Nearby, Andrew Murray of Sydney, Australia, also expected to come in at five hours. He wore the Australian flag as a cape for patriotic pride; he had just flown in the week before to compete “just for fun.”
An air horn blared to signal the start of the race, and it was growing light out when the last of 2,800 participants disappeared into the deserted and barricaded San Luis Obispo downtown for the first leg of what organizers plan as an annual event.

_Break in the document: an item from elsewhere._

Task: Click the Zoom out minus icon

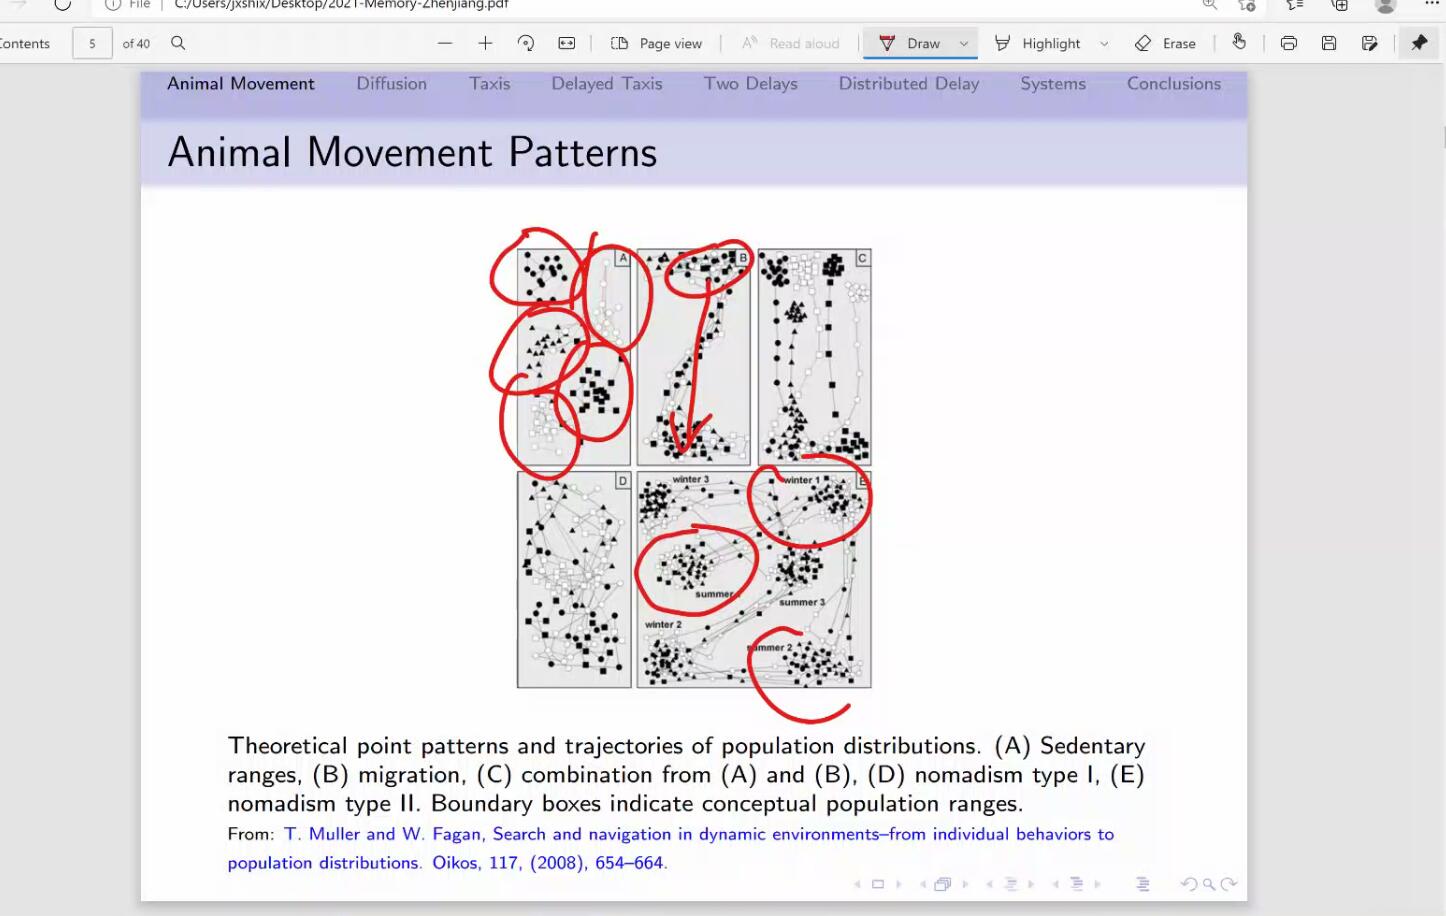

“They’re going to pass the Fremont theater, the Mission, they’re going to go down Higuera Street, into our neighborhoods — cute little bungalows — and then out into the Edna Valley and see the wine country,” said event director Heather Hellman, who worked for more than a year bringing the marathon together.
Following the last runners’ heels were volunteers who moved the barricades and tore down the finish line, quick to open the roads back up to locals and visitors.
A while later, people sat on their porches and sidewalks, cheering the returning half-marathon runners. Some were in their pajama sweatshirts, some were drinking from steaming mugs, and a few held signs with participants’ names, but most were cheering and shouting encouragingly.
William Preston of Islay Street decided not to go to work Sunday morning because of the road closures and instead watched the race.
“I see guys my own age and I’m feeling more hopeful as the day matures,” he said.
His neighbor, Michael Johnson, dressed up like a clown with a lime green wig and top hat.
“I used to do marathons,” he said. “And to me, it’s a party atmosphere.”
The party continued at the finish line, where white tents were set up with food, entertainment and vendors. According to the medical staff, the 12 cots in the medical tent were never full during the race and all the ice bags were gone.
Sean English, a professional race announcer with more than 200 events under his belt, greeted winners by name over the loud speaker to the applause of spectators along the white fences of Madonna Inn in San Luis Obispo.
“Honestly, I’ve never seen a first-year event go so well, be so well thought out and so well supported by the community,” English said.